Bu ülkenin en büyük sorunu bedavadan ve gereksiz yere ünlü, devrimci, milliyetçi, demokrat, yazar, şair olanlardır. Bu ülkede gerçek anlamda; milliyetçi, devrimci, demokrat, yazar, şair, doktor, mühendis olursanız acı çekersiniz. ‘’Olmak’’ çok zor ve çok emek ister ama ‘’-mış gibi’’ yaparsanız her şey çok kolayca avuçlarınıza düşer. Entelektüel bir düzeye ulaşmak için neden binlerce kitap okuyacaksınız; ezberleyin beş on şiir, bir iki özlü söz, bir iki tanede anlamını bilmediğiniz yabancı sözcük kullanın olur olmaz yerde bitti işte. Size bütün kapılar açılır.

Mangalda kül bırakmayan o ablalar gündemde henüz bir şey yokken içlerindeki ‘’keselerinde’’ timsah gözyaşları biriktirirler. Hep hazır ol da beklerler. Canice öldürülen, bıçaklanan, çocuğunun gözü önünde kafası kesilen bir kadın gördüklerinde hemen keselerinin ağzını açıp timsah gözyaşlarıyla baş köşeye arz-ı endam ederler. Kötüsünüz, karanlıksınız, çirkinsiniz. Artık nefret bile edemiyoruz sizden. Sizleri gördükçe içimizi allak bullak eden tiksinme ve bulantı olmasa görmezden bile gelebileceğiz sizleri. Olmuyor işte; yarattığınız bulantıyla hep anımsatıyorsunuz kendinizi.
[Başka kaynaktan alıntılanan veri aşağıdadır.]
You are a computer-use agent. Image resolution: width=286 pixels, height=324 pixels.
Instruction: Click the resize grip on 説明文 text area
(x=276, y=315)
Vasatların baş tacı edildiği bu çağ düştü payımıza. Bilgisiz, görgüsüz, densizdiler. Utanma duyusu çoktan çekilmişti kalınlaşan derilerinin arkasına. Onlarca kere yanıldılar ama hiç utanmadılar. Sanki yapacaklarmış gibi yeniden atladılar karşılarına çıkan her şeyin üzerine. Çevrelerine daha öncesinde verdikleri zarardan hiç utanmadan yeniden saldırdılar sırıtarak.

Bilgiye, görgüye ihtiyaçları yok. Bütün yaşamlarını ‘’kurnazlıklarıyla’’ idame ettiriyorlar. En büyük silahları utanmazlıkları.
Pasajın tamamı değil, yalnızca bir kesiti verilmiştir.